The Russians helped Austria. For Poland it was an unfortunate war. It reaffirmed the fact that Polish internal politics were in the hands of Europe's great powers. It reaffirmed the fact that Poland had no foreign diplomacy whatsoever. Poland lost Latvia to Russia and the Pacification Sejm ratified whatever Russia wanted. Augustus III of Saxony became king.

I needed to Google certain things as I read the book. The siege of Danzig and the southern Italian campaign are well written, understandable and covered in depth. Some Polish leaders, the confederation that supported King Stanislaw, the "malcontents" are skimmed over. I needed to further investigate them.
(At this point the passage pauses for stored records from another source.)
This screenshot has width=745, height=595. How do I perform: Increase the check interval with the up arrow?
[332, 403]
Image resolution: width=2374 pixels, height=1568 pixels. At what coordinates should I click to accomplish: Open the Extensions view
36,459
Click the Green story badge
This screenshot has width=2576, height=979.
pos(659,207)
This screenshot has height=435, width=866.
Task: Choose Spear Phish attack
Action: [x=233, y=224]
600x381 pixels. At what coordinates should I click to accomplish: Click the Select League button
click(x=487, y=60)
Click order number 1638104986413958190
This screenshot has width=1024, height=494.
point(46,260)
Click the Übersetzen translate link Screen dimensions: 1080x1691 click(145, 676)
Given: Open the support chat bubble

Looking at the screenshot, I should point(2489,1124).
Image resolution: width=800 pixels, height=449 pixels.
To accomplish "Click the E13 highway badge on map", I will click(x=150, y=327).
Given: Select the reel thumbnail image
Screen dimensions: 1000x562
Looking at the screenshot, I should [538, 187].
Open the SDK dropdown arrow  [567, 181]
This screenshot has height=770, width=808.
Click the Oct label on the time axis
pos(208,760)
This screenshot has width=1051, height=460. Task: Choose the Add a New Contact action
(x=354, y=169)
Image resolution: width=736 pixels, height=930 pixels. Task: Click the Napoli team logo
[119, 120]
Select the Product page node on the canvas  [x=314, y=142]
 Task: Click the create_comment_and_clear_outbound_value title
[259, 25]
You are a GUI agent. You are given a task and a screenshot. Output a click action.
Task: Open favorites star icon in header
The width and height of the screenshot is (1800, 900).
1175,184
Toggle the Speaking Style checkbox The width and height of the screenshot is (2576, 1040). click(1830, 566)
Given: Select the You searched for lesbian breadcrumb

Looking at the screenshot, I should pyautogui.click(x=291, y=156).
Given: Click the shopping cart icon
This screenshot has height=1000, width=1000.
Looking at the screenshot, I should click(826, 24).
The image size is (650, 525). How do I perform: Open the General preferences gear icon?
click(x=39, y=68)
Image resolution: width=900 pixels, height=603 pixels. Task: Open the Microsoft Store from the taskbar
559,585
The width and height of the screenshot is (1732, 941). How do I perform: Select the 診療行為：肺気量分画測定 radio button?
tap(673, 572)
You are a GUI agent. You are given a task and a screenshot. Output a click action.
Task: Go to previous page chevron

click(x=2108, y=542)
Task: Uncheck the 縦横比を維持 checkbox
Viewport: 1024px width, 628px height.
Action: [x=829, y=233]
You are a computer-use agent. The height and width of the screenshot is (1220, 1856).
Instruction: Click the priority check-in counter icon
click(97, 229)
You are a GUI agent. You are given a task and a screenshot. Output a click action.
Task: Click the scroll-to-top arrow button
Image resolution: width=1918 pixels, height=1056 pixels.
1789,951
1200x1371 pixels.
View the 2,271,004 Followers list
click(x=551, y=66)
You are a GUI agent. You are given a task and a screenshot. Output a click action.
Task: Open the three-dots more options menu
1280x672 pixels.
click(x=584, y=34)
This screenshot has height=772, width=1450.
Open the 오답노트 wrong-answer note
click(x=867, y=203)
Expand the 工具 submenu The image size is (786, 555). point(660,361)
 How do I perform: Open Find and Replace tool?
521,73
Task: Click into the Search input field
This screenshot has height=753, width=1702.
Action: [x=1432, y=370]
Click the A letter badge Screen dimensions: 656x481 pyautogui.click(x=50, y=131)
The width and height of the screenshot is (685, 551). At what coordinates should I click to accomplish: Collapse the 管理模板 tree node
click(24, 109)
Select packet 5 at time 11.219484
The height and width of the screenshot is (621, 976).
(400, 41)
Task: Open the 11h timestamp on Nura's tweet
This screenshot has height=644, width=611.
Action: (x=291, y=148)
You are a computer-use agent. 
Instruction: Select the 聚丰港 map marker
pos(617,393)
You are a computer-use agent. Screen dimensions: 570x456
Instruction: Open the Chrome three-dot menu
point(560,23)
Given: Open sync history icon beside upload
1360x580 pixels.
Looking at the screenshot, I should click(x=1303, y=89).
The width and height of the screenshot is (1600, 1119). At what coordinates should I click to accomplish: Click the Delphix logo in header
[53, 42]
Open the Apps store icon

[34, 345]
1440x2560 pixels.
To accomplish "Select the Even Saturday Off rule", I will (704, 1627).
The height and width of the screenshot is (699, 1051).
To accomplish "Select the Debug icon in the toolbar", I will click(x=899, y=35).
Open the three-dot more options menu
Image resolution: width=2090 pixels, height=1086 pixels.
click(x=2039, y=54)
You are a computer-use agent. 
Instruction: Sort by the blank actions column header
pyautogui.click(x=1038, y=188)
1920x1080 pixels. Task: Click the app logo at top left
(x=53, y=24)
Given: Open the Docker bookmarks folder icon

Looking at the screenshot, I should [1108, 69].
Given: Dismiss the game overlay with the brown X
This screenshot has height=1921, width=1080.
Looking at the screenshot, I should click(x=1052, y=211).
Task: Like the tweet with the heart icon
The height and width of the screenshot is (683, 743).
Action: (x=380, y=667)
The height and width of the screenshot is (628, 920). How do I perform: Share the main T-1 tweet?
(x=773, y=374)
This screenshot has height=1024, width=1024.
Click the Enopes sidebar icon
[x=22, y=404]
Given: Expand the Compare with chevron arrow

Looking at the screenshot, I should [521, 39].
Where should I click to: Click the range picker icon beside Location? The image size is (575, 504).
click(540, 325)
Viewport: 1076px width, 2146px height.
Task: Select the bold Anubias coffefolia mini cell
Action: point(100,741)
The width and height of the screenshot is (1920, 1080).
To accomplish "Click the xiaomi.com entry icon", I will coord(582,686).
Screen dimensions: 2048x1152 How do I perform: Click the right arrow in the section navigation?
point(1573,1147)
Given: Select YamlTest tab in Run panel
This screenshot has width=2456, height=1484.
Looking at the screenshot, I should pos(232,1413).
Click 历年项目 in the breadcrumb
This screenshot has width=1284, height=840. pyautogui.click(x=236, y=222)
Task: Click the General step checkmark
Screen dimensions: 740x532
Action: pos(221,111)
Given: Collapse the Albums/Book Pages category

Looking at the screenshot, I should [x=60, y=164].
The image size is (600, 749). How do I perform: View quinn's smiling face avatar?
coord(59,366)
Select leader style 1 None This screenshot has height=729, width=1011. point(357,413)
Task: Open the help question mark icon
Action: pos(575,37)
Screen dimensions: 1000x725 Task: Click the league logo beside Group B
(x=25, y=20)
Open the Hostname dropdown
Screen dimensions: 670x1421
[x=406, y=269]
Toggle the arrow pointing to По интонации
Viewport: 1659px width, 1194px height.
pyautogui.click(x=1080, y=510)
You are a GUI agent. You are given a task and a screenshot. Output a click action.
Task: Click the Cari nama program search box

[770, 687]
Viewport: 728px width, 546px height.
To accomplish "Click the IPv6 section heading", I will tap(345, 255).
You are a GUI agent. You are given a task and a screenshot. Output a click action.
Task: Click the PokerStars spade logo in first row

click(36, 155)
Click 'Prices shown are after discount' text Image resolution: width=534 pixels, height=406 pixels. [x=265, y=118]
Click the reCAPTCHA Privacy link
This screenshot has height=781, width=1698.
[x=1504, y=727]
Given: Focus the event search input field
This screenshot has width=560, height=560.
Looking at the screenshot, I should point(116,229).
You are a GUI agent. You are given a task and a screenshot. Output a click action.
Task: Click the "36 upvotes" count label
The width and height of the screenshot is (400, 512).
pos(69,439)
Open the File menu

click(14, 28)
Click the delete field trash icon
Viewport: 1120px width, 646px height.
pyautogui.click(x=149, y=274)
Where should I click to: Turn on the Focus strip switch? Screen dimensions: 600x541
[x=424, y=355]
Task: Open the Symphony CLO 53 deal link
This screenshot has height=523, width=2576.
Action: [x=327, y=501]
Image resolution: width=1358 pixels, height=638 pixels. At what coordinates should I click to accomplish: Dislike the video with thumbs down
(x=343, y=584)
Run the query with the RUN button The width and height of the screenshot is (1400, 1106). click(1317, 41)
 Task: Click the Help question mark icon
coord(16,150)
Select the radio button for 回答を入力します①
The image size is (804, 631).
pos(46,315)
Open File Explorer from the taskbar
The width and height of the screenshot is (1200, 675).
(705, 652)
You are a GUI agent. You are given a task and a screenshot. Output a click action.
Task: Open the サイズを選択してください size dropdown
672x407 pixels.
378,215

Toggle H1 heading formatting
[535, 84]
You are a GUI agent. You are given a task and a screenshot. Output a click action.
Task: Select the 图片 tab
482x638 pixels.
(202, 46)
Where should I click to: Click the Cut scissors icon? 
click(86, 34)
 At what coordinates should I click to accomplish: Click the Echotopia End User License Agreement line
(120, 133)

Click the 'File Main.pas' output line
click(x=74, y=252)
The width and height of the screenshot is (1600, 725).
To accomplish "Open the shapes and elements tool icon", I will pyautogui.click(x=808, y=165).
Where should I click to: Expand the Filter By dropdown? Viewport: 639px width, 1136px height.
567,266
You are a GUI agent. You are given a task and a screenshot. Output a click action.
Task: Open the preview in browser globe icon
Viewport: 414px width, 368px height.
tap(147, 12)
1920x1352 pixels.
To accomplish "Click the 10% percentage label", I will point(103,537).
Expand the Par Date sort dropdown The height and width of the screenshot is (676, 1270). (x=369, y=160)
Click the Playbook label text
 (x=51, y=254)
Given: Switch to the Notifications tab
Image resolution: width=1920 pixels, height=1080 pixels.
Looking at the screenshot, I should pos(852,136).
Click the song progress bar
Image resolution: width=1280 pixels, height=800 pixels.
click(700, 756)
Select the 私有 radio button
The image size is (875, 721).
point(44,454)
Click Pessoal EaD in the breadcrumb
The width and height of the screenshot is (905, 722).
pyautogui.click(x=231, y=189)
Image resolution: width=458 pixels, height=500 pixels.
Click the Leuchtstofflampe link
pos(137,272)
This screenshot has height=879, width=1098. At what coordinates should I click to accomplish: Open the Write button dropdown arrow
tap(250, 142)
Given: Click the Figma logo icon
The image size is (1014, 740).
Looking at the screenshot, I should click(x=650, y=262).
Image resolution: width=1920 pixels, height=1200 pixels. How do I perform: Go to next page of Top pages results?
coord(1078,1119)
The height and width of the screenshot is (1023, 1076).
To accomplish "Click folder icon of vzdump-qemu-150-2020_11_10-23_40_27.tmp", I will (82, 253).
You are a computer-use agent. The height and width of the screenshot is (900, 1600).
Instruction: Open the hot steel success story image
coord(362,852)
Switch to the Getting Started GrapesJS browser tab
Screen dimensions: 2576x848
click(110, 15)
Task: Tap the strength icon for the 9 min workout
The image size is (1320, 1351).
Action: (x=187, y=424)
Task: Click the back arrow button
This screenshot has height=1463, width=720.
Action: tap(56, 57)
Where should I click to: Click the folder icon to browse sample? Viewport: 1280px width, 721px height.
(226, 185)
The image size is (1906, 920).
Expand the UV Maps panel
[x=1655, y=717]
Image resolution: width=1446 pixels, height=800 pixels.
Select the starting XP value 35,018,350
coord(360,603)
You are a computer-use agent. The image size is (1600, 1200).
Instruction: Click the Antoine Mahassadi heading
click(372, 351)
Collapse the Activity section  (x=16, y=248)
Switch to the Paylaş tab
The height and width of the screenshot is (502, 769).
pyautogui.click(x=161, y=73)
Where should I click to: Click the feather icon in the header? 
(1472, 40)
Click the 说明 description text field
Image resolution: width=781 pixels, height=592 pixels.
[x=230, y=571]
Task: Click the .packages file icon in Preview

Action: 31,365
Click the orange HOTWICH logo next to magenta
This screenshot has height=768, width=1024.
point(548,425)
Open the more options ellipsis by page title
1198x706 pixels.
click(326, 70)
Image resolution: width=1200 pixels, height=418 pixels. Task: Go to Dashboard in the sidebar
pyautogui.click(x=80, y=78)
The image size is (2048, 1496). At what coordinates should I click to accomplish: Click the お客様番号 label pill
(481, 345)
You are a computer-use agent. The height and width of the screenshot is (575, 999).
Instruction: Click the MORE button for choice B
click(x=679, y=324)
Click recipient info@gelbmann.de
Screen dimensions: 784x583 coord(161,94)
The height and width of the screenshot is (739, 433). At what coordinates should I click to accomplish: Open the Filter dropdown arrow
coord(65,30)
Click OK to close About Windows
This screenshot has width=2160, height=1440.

I will say one character who showed up really aggravated me. MICHAEL WISNIOWIECKI. The very first time he decided to switch sides he should have been assassinated.

That's one thing I noticed in reading Polish history. Traitors, who caused death and destruction, were often embraced and forgiven. In Italy they would be assassinated Machiavellian-style, in Russia they were butchered at banquets, in the German states they faced firing squads, they were drawn and quartered in England, flayed in Turkey. In Sweden the traitor who provoked the Great Norther War was smashed on the wheel, limb by limb.

Lastly there are no good books or sources available covering the Commonwealth and the Great Northern War. This era was the beginning of the end of Polish independence. I'm in search of a book on the entire war that covers Poland's role in depth.

Any recommendations???

  • Title page.

  • Contents.
jon357 72 | 20,946
24 Nov 2023 #135
King Rama VI of Thailand

He was a highly moral person; if he was King today, Thailand would be strongly supporting Ukraine. He also built an airport in 1914 which was very forward thinking.

Thank for pointing out this book.
Bobko 24 | 1,385
1 day ago #136
He was a highly moral person

The current Thai King appears to be a not so moral person.

Germany has not affected him well.

Alien 18 | 4,036
1 day ago #137
The current Thai King

He represents his country as best he can.